Сэм испугался, что Лесли покажет, какая у него струйка прямо здесь, в его кабинете, не слишком опрятном, но довольно чистом. Но тот лишь потряс руками, демонстрируя размер предмета, из которого вылетает струйка.

– Вся недвижимость летит к чертовой матери, на рынке кризис, кругом паника, а финансовый гений продолжает держать стабильно высокий процент. Посмотри вчерашний отчет по выплатам, Мейдофф уже разослал уведомления.

– Он гасит проценты, это не сложно, привлекая все новые и новые займы. Основные суммы у него никто не забирает, поэтому он так долго держится.

– Извини, Сэм, но в этот раз я воспользуюсь услугами других адвокатов. Если, конечно, ты не передумаешь в ближайшие пять минут.

Сэм сглотнул. В случае согласия, его комиссионные от сделки составят более трехсот тысяч долларов. Но…

– Лесли… прошу тебя, не покупайся, вложи деньги в алмазы, будет гораздо надежнее.

– Знаешь, чем мы отличаемся, Сэм?

– Чем?

– У меня внизу стоит личный Роллс-Ройс, я живу в собственном доме возле Центрального парка, и на выходных летаю на личный тропический остров. А ты сидишь в душном кабинете, благо, что на Бродвее, а не в Южном Бронксе и не видишь дальше своего носа, – он говорил беззлобно, в обычной назидательной манере, слегка покачиваясь и улыбаясь. – У тебя нет чутья, Сэмми. Юрист ты неплохой, но инвестор – никудышный.

Лесли Монтгомери допил виски, поставил стакан на стеклянный столик, заваленный бумагами по сделке.

– Я такой шанс не упущу, как бы ты меня не отговаривал. – Он зажмурился от удовольствия: – Какое же это счастье, засунуть раскаленную кочергу в тощую задницу Уильяма Джойса!

Потом Лесли вышел не прощаясь.

Через день или два – события тех дней плохо отпечатались в сознании Сэма, слившись в непрекращающееся безумие, фонд Мейдоффа рухнул. Лесли пришел в офис Сэма сильно пьяный, и пока адвокат спешно отправлял секретаршу домой, чтобы не травмировать ее психику, выстрелил себе в голову возле стены, которую так и не удалось очистить от крови и мозгов.

Теперь на том месте висела политическая карта мира, как фиговый листок над чьей-то чрезмерно раздутой самонадеянностью.

Мимо Сэма проносились роскошные лимузины, Бродвей сверкал миллионами огней, всюду висела реклама новой, самой дорогой постановки в истории театрального шоу «Человек-паук: Выключи тьму», над созданием которой работал сам великий Боно.

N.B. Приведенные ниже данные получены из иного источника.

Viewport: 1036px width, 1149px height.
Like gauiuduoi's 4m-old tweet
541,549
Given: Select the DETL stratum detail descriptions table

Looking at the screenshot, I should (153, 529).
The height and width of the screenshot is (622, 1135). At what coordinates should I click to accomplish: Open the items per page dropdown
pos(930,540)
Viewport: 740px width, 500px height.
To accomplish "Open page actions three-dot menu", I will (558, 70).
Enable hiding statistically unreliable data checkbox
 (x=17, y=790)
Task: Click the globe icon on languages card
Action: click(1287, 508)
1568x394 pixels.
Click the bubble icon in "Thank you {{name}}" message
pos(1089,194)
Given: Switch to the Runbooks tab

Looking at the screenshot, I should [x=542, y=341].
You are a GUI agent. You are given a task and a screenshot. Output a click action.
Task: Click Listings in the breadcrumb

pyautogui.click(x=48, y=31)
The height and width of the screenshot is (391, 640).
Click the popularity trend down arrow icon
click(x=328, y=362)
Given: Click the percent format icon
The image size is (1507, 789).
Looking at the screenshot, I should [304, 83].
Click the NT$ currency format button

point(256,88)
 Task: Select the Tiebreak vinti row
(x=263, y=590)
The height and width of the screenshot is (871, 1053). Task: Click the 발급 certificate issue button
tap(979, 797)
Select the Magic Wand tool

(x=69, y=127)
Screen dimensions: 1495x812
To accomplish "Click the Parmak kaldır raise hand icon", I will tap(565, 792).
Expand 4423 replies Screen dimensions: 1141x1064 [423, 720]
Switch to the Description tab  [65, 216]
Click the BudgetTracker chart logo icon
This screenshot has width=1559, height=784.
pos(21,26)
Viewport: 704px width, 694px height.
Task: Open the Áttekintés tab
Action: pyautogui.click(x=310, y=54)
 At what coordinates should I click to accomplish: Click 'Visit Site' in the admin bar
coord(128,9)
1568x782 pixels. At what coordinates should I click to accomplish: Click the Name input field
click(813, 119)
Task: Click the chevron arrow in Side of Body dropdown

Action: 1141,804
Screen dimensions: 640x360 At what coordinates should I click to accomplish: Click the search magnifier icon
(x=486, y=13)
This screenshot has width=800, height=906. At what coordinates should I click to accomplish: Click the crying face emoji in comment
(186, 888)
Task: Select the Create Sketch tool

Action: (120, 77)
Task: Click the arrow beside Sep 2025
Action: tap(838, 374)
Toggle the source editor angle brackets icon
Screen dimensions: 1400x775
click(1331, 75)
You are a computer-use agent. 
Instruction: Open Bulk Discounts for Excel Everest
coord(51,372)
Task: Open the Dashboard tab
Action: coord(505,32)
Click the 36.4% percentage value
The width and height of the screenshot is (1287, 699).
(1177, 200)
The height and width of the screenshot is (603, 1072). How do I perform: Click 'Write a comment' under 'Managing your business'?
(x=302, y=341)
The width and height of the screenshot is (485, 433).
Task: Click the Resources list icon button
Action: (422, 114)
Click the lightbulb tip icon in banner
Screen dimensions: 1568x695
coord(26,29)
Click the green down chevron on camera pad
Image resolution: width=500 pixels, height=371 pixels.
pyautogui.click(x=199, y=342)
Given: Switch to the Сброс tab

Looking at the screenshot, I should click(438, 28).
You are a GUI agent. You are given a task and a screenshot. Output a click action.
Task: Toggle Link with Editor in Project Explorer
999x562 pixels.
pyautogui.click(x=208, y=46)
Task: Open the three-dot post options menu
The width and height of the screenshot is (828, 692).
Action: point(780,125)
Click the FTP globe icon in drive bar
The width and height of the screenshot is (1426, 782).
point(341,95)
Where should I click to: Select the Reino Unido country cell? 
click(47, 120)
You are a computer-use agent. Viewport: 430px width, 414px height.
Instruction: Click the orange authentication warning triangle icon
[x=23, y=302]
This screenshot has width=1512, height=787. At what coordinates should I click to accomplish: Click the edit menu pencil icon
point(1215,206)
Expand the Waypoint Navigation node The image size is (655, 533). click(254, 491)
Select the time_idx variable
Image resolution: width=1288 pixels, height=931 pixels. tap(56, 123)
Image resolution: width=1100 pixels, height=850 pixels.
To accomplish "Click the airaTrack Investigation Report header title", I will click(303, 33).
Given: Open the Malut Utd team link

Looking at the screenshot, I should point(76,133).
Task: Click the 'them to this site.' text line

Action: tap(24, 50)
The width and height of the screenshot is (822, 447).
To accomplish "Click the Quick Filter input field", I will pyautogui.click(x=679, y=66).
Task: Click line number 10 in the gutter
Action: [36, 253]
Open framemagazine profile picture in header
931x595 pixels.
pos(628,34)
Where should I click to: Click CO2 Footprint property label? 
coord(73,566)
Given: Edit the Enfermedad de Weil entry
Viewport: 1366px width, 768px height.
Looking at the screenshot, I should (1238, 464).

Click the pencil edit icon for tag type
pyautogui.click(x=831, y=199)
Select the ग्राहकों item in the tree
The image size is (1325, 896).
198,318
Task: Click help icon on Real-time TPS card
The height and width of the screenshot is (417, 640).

Питер Паркер на лету целует Мэри Джейн Уотсон и та, кажется, совсем не против.

И хотя нутром он понимал, что дело, затеянное Фрэнкуотерсами не слишком законное, если иметь ввиду отсутствие законодательной базы, явно пахнет авантюризмом и множеством других проблем начиная от банальных скачков курса и заканчивая вопросами, которые обязательно возникнут у Налогового управления США. При этом, черт возьми, может и выгореть. Если оно и смахивало на аферу, – то настолько продуманную, изощренную, гениально сложную, что уже за одно это ее разработчикам следовало вручить приз в виде вкладов доверчивых граждан.

Сэм поднялся к себе в офис. Секретарша уже ушла, он достал бутылку виски, налил на дно и плюхнулся в кресло, которое стояло напротив той самой карты мира.

Никто из посетителей не догадывался, что скрывает нарисованная линия континентов, голубое пространство между ними, белые шапки полярных материков. Принимая клиентов, он обычно сидел к ней спиной, чтобы смотреть в окно – пролетающие там облака придавали его мысли воздушность и легкость. И только Фрэнкуотерсы знали, что на самом деле скрывает кусок глянцевого картона.

Он долго буравил взглядом очертания континентов. Иногда ему казалось, что карта начинает трансформироваться: из-под нее выступают границы, оставленные пятнами крови – образуя новые очертания, страны смешивались, наскакивая друг на друга, чтобы потом слиться воедино, приняв новые, доселе невиданные, странные и слишком сложные для понимания формы. Мир менялся на глазах.

Сэм подумал, что при удачном стечении обстоятельств никому не придется наклеивать вторую карту мира поверх первой.